A Vallauris, dans un atelier de potier, où l’artiste cabossa des visages, où Picasso découpa des corps, questionna le beau selon Pablo, à Vallauris gisait hier sur l’asphalte une petiote éclatée, comme un vieux pneu de caoutchouc, dont le frère de dix ans tenait la menotte. La folie qui se cabre comme un cheval d’une infinie connerie percute la plus innocente des grâces sur la terre: la petiote, la petite patriote de trois pommes, qui traverse la route, qui foule son dernier chemin dans les clous d’un infernal destin. Et pourtant la connerie n’est pas écrite d’avance. Le progrès d’une société est précisément de renoncer à la fatalité. Rien n’autorise un homme, un sombre con de jouer avec sa déraison, de foncer à toute vitesse, tous yeux éteints, sur Kamilya, sept ans, l’âge de raison. L’instant d’avant, la fillette écarquillait ses doigts comme un soleil à l’adresse de l’automobiliste arrêté, respectueux de son passage, en signe de bonjour de reconnaissance, d’adieu définitif. Ce fait de sauvagerie illustre l’étendue des ravages dans la société. Il n’y a pas que les médiocres ministres qui sont démissionnaires sur nos terres ensanglantées. L’autorité est déclarée manquante. L’autorité a rendu son tablier. Vallauris est gravée dans notre mémoire comme la ville dont la reine était une enfant. Elle s’appelait “Kamilya à risques”.

Un Deuxième Ministre

On ne trouve pas de Premier Ministre. L’affaire traîne. Quand Picasso manque de bleu, il prend du rouge. Cherchons un Deuxième Ministre, s’il y a pénurie de Premiers Ministres dans le pays. Dans les pharmacies, on nous fourgue bien des médicaments démarqués. Et puis s’il nous glisse entre les doigts, l’hypothèse d’un Troisième Ministre ne serait pas honteuse.
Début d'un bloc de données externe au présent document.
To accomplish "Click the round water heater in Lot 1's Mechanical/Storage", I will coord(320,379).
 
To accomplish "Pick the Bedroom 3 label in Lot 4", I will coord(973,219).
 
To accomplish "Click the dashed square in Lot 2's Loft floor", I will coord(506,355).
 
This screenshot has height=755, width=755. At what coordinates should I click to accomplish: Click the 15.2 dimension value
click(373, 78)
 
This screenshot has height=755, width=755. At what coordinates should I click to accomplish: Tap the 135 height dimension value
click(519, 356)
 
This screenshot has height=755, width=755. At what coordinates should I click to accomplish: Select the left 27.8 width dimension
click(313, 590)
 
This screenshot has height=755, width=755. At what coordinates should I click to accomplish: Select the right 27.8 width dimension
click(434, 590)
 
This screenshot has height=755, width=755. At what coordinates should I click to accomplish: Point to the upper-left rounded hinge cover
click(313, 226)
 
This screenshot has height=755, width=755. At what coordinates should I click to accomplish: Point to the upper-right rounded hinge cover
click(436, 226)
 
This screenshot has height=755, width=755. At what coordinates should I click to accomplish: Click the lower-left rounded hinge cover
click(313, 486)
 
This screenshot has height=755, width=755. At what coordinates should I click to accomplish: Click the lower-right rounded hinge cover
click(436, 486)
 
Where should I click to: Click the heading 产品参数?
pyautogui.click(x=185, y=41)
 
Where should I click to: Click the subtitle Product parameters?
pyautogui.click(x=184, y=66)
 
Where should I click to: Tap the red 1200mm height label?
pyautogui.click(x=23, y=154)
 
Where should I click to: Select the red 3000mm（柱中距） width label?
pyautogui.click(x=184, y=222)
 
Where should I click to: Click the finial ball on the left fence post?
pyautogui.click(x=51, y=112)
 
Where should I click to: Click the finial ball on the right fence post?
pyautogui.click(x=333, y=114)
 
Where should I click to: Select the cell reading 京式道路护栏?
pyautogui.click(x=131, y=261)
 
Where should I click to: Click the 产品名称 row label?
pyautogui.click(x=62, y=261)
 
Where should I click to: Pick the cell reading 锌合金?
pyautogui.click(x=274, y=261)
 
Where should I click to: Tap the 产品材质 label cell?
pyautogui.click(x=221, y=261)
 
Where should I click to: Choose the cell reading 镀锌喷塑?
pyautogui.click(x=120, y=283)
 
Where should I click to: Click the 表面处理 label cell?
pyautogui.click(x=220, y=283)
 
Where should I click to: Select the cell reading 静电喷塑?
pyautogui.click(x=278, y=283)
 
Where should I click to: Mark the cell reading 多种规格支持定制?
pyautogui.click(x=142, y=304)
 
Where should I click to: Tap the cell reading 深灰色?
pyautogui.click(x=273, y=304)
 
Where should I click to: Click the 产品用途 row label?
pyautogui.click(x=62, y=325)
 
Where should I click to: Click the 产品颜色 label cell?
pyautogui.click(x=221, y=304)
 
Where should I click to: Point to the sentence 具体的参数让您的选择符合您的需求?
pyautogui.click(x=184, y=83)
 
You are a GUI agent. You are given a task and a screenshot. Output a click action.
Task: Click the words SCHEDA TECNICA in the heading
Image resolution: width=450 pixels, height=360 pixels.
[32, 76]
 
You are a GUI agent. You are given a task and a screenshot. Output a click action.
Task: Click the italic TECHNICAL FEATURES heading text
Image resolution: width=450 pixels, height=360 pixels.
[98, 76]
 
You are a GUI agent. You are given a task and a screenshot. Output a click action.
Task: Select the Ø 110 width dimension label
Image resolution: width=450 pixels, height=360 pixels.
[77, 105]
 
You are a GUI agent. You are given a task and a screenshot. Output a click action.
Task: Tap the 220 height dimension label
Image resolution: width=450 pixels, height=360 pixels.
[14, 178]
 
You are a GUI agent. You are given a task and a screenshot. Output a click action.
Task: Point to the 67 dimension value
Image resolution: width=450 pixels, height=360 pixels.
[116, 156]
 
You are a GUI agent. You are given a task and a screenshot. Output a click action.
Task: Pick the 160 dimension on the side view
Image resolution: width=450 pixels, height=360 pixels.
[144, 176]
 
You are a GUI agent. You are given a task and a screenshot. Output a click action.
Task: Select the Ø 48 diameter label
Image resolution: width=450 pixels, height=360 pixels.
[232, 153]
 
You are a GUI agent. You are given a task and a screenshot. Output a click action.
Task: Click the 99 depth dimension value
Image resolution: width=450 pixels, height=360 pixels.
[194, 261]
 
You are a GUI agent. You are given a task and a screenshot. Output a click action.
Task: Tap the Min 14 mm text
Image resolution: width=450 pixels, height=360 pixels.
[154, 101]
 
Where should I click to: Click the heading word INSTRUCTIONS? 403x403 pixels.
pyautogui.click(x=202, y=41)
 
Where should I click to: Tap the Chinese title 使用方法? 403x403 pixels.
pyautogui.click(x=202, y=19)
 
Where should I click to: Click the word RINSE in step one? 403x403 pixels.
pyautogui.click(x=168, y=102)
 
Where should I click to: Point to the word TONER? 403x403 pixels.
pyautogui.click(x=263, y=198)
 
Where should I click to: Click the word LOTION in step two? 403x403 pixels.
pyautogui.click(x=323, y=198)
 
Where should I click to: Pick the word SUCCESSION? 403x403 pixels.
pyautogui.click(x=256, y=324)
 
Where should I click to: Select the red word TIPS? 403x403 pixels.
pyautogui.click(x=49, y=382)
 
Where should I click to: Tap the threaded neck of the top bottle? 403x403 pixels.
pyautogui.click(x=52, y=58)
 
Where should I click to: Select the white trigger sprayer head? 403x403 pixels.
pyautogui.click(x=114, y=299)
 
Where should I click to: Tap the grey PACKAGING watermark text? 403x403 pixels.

Le poste est très bien rémunéré. La retraite atteint des sommets. Elle est cumulable. Quand on songe à la durée limitée de la besogne, c’est un vrai pactole. Les avantages en nature sont incomparables: voiture, chauffeur, repas, garde du corps. Faute d’autochtones assez motivés, on devrait pouvoir sortir du chapeau un chômeur ou un migrant méritants qui « cochent les cases » de la fonction. Je pense que c’est faisable.